§ Отрывок текста:

▼

После стараний Кирхера идею создания подобия птолемеевского образца долго вынашивали интеллектуалы абсолютистской Франции, начиная со времени правления Людовика XIV, кумиром которого был Александр Македонский. Король-Солнце объединил своих учёных и мастеров свободных искусств, прибавив к учреждённым при его отце Académie française и Académie de peinture et de sculpture новые Académie des Inscriptions et Belles-Lettres, Académie d'architecture и Académie de musique. Хотя употребляемое во всех наименованиях слово Академия как бы указывало на Афины, «окормление», которое давала интеллектуальной элите страны королевская казна, более соответствовало традициям эллинистических монархий.

Академия надписей и изящной словесности (Académie des Inscriptions et Belles-Lettres), в отличие от итальянских кружков гуманистов, объединила в своих стенах уже не любителей античной литературы, но филологов-профессионалов. И если первоначально слово inscription указывало лишь на то, что её члены, помимо прочего, будут трудиться над составлением хвалебных надписей Людовику XIV, в следующем столетии учёные Академии уже всерьёз занимались эпиграфикой, нумизматикой, палеографией. Тем самым расширялся круг источников, на которых строилось изучение и таких древних учреждений как Мусеи и библиотеки. Результаты исследовательской деятельности регулярно публиковались в «Записках» (Memoires) Академии, доступных всем европейцам благодаря высокому статусу французского языка, потеснившего в международном общении классическую латынь. В IX-м томе академических «Записок», вышедшем в свет в 1736 году, были напечатаны труды Пьера-Николя Бонами, в их числе и прочитанная Собранию академиков пятью годами ранее диссертация, посвящённая Александрийской Библиотеке[18]. За ней следовали две работы, в которых учёный, прежде прославившийся изучением древних и раннесредневековых памятников письменности Галлии, подвергнув строгому анализу тексты Страбона[19] и Цезаря[20], представил читателю топографию птолемеевской Александрии, включив в неё собственную карту кварталов древнего города.

▲

§ Задание a:
Перепишите без изменений записи, начиная со строки, в которой есть «Click the WhatsApp timeline icon», и заканчивая строкой, в которой есть «pos(563,545)».

§ Материал задания:
▼

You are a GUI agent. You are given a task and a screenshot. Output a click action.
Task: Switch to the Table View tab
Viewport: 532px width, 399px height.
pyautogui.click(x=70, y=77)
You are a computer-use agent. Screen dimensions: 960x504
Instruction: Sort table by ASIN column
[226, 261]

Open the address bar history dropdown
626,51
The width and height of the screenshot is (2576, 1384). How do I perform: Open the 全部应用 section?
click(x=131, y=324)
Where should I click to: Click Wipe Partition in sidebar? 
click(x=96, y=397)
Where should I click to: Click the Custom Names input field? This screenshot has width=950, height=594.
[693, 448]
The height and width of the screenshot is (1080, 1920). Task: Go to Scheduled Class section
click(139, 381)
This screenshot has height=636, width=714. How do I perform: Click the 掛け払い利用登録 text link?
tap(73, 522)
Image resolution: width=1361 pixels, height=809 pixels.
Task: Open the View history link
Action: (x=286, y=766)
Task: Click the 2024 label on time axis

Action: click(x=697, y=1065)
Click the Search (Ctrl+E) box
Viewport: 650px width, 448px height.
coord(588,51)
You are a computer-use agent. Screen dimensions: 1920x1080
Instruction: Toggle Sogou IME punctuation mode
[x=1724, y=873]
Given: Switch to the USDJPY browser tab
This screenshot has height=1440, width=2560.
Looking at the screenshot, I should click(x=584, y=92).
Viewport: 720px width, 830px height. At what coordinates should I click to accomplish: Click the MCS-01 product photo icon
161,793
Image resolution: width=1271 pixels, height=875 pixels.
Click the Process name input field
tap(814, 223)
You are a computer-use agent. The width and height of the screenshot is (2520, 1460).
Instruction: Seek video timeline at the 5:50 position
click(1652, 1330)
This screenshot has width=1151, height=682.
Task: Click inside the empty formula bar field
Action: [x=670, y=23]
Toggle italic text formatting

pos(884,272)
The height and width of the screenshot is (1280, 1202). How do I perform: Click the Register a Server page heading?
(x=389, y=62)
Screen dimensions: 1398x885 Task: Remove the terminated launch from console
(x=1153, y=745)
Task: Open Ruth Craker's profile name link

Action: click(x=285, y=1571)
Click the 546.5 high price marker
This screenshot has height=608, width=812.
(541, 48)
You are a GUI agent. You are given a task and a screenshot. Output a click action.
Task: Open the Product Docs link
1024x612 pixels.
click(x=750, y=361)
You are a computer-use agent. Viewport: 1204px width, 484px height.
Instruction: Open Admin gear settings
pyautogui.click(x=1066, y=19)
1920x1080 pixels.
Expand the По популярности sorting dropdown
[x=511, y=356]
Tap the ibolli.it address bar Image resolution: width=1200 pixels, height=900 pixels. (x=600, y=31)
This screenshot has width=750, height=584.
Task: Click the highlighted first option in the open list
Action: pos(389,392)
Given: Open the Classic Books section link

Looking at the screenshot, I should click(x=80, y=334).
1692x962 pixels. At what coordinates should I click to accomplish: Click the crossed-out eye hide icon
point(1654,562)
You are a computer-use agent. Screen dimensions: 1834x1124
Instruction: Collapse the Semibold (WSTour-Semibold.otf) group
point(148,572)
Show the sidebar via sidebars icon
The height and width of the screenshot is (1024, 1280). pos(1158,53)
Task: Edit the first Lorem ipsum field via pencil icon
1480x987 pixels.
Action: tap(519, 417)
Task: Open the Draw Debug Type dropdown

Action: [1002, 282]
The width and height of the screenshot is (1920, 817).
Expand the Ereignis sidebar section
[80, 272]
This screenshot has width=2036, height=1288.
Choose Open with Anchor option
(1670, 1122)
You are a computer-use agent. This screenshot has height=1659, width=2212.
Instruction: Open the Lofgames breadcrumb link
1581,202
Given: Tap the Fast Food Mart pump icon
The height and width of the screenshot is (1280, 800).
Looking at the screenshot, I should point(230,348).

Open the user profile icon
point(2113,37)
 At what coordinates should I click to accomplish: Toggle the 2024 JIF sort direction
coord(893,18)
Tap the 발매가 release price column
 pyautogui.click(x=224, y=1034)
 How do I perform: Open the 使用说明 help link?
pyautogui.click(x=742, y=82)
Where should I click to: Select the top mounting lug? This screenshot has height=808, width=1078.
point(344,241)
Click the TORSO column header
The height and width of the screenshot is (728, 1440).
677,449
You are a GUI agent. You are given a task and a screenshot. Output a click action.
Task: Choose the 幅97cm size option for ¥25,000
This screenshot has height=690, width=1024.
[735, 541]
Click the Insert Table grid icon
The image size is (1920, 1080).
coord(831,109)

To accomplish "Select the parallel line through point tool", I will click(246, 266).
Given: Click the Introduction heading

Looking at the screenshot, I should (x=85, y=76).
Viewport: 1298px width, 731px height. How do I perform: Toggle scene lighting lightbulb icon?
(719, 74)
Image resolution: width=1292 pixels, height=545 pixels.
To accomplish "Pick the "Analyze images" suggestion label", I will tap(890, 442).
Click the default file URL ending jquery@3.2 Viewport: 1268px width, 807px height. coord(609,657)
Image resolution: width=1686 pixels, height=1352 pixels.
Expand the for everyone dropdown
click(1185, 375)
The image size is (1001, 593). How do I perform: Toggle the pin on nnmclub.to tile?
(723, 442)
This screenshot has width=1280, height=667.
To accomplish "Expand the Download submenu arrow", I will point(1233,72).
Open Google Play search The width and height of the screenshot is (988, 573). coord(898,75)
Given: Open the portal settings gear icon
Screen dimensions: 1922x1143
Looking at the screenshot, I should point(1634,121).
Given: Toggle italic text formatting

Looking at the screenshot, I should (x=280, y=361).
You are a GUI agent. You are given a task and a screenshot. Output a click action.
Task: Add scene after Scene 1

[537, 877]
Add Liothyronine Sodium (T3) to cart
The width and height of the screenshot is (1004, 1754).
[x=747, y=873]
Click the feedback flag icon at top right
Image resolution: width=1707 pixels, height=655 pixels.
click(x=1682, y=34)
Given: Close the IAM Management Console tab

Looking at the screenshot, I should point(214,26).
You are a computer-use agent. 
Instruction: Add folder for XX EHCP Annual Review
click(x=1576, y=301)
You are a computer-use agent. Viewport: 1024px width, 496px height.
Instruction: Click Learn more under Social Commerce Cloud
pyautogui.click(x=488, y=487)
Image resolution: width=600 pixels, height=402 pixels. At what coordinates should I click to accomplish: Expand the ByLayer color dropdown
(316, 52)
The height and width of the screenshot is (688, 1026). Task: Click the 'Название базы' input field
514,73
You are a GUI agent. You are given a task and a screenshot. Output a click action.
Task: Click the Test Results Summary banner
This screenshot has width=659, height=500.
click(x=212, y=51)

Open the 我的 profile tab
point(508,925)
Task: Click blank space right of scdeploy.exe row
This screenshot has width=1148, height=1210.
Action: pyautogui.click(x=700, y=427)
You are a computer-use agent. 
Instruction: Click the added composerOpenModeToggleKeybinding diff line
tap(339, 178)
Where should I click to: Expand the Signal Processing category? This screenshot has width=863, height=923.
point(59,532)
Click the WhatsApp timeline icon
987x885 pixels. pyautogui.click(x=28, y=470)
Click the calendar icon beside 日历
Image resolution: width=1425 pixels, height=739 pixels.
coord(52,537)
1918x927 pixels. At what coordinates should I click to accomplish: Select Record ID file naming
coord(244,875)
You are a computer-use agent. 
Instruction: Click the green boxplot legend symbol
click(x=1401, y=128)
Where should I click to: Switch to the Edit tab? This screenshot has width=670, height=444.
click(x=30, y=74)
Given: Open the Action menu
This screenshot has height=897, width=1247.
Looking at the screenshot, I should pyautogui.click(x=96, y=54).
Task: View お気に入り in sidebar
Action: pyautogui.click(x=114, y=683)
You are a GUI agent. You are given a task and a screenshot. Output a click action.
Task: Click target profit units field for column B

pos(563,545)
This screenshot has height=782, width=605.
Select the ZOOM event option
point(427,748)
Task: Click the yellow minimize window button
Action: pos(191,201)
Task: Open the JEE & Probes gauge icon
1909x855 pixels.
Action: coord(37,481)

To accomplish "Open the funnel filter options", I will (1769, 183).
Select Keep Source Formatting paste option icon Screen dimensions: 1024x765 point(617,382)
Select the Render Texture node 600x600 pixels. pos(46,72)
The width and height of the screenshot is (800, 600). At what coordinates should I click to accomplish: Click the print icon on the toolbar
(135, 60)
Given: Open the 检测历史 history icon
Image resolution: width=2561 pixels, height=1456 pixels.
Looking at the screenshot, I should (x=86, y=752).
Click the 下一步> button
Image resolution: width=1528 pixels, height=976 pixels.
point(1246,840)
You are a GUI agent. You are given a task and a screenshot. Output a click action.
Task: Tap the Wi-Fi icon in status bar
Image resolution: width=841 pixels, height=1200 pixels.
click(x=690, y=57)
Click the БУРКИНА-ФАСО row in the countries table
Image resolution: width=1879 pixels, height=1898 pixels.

▲

§ Задание b:
Повторите дословно фрагмент отрывка о французских академиях, начиная с «После стараний Кирхера» и заканчивая «традициям эллинистических монархий.».

§ Ответ a:
Click the WhatsApp timeline icon
987x885 pixels. pyautogui.click(x=28, y=470)
Click the calendar icon beside 日历
Image resolution: width=1425 pixels, height=739 pixels.
coord(52,537)
1918x927 pixels. At what coordinates should I click to accomplish: Select Record ID file naming
coord(244,875)
You are a computer-use agent. 
Instruction: Click the green boxplot legend symbol
click(x=1401, y=128)
Where should I click to: Switch to the Edit tab? This screenshot has width=670, height=444.
click(x=30, y=74)
Given: Open the Action menu
This screenshot has height=897, width=1247.
Looking at the screenshot, I should pyautogui.click(x=96, y=54).
Task: View お気に入り in sidebar
Action: pyautogui.click(x=114, y=683)
You are a GUI agent. You are given a task and a screenshot. Output a click action.
Task: Click target profit units field for column B

pos(563,545)

§ Ответ b:
После стараний Кирхера идею создания подобия птолемеевского образца долго вынашивали интеллектуалы абсолютистской Франции, начиная со времени правления Людовика XIV, кумиром которого был Александр Македонский. Король-Солнце объединил своих учёных и мастеров свободных искусств, прибавив к учреждённым при его отце Académie française и Académie de peinture et de sculpture новые Académie des Inscriptions et Belles-Lettres, Académie d'architecture и Académie de musique. Хотя употребляемое во всех наименованиях слово Академия как бы указывало на Афины, «окормление», которое давала интеллектуальной элите страны королевская казна, более соответствовало традициям эллинистических монархий.